How to reduce the memory requirement for a GPU pytorch training process? (finally solved by using multiple GPUs)

PeterXiaoGuo · June 12, 2018, 1:33am

Hi,

I’m new to torch 0.4 and implement a Encoder-Decoder model for image segmentation.

during training to my lab server with 2 GPU cards only, I face the following problem say “out of memory”:

my input is 320*320 image and even I let batch_size = 1, it cannot finish even 1 epoch, I’m not sure whether there is some commands to use multiple GPU card?

Any suggestion is appreciated!

Thank you very much!

Best,
Peter

Konpat_Ta_Preechakul · June 12, 2018, 8:10am

This is weird. To my understanding each iteration should be “separated”. Your task is clearly not recurrent and your batch is clearly not increasing nor decreasing. So, why then you can finish a few iterations before getting out of memory error?

Must there be some kind of memory leaking? Some codes sure help!

PeterXiaoGuo · June 13, 2018, 1:57am

Hi, Konapt, Thank you very much!

I resize my input batch as (32 , 3,64,64) and 128 by 128 both works well.

When I increase each image size to 224 by 224, 256 by 256… fails… it can hold ~20 epochs and tell my out of memory.

I head the term " memory leaking" but could you please give me some suggestions on these? Thank you very much. I’m not sure how to do it in pytorch and how to check it.

Best,
Peter

Konpat_Ta_Preechakul · June 13, 2018, 3:55am

Actually, I need to see the code. Anyway, how did you get the “train_loss”, is it a kind of average? If you get the average by adding the “loss” up something like:

loss = ((y_hat - y) ** 2).mean()
sum_loss += loss
avg_loss = sum_loss / itr
print('train_loss', float(avg_loss))

Memory leaking comes from the sum_loss, since it will hold the graph for each iteration from the first iteration.

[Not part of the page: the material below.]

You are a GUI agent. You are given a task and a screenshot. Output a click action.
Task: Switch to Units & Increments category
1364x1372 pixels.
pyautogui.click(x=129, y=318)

Using .detach() should help in this case, but frankly you could just use float(loss) altogether.

PeterXiaoGuo · June 13, 2018, 5:56am

Thank you Konapt,

you are a genius !!!

I really use sum_loss += loss indeed!

should I use sum_loss += float(loss) to solve this problem??

thank you !
Peter

Naman-ntc · June 13, 2018, 6:08am

Yeah it’ll work, go for it.
And you got the the reason for it right (graph storing activations from old epochs which was not you wanted)!

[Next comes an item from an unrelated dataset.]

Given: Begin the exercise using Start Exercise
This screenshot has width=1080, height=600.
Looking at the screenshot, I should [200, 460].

PeterXiaoGuo · June 13, 2018, 8:55am

Hi Naman,

I try Konapat’s suggestion and still face the “out of memory” at 20 epoch… any idea to help it? I’m using pytorch 0.4 now.

thank you very much!

Best,
Peter

PeterXiaoGuo · June 13, 2018, 8:57am

Hi Konpat,

Thank you your advice very much!

I try your suggestion and add float() to all loss.item during iteration and face the same “out of memory error” at 20 epoch.

I’m using torch 0.4 now and seems there is no .detach() to be used… I feel puzzled on it, any suggestion is appreciated.

Thank you very much!

Best,
Peter

ptrblck · June 13, 2018, 9:57am

You don’t need to use float(loss.item()). .item() returns a standard python float and thus won’t be tracking the computation graph.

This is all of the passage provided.